**** Dataset ****

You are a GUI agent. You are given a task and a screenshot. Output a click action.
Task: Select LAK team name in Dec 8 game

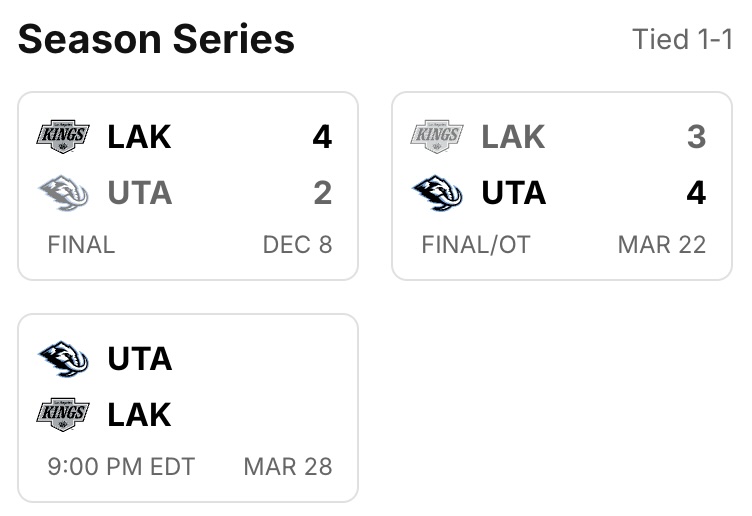(139, 137)
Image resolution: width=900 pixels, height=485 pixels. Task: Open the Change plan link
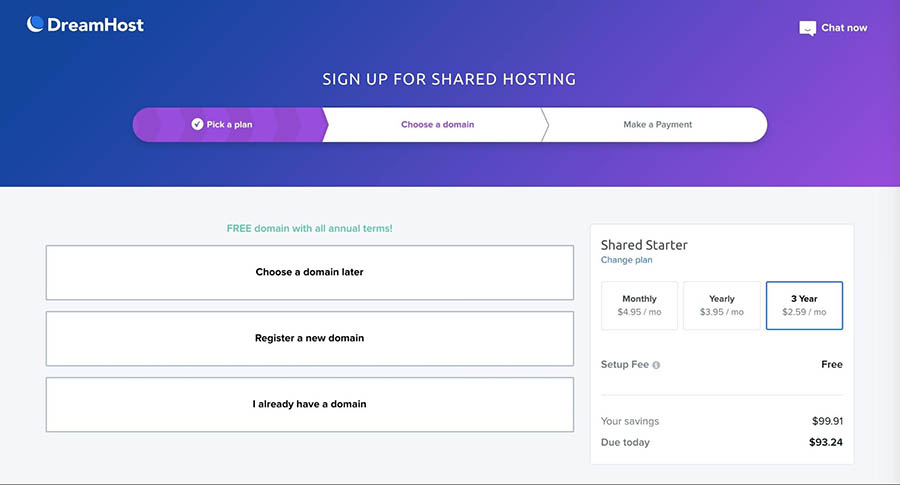coord(626,260)
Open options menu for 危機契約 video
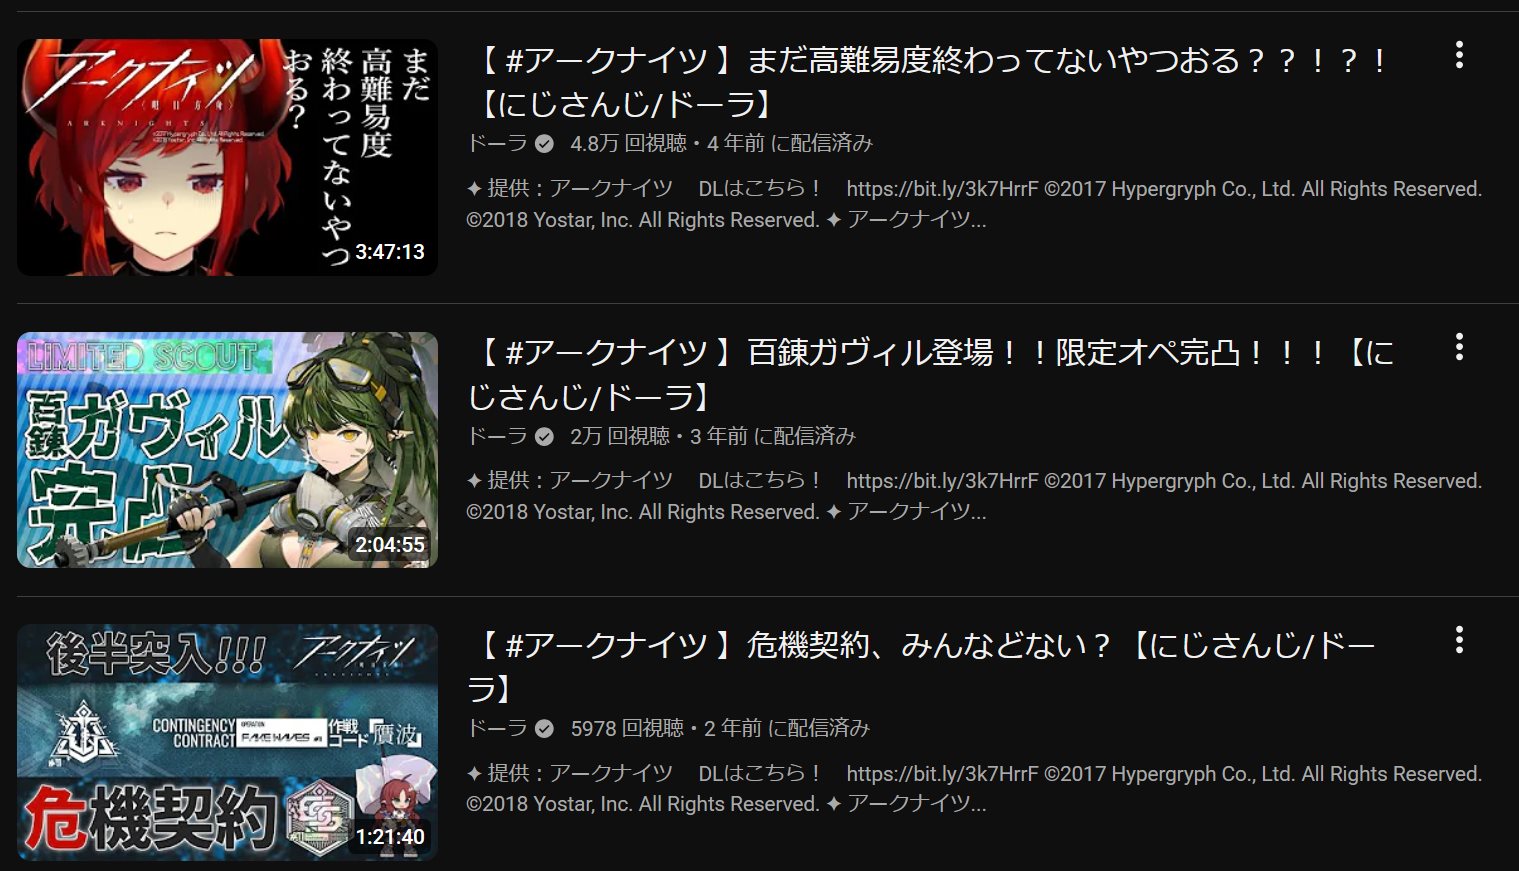Screen dimensions: 1519x871 pos(1459,639)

****

▶ _Problem_
Copy each entry exactly, with no pictures.

▶ _Answer to this exercise_
You are a GUI agent. You are given a task and a screenshot. Output a click action.
Task: Select LAK team name in Dec 8 game

(139, 137)
Image resolution: width=900 pixels, height=485 pixels. Task: Open the Change plan link
coord(626,260)
Open options menu for 危機契約 video
Screen dimensions: 1519x871 pos(1459,639)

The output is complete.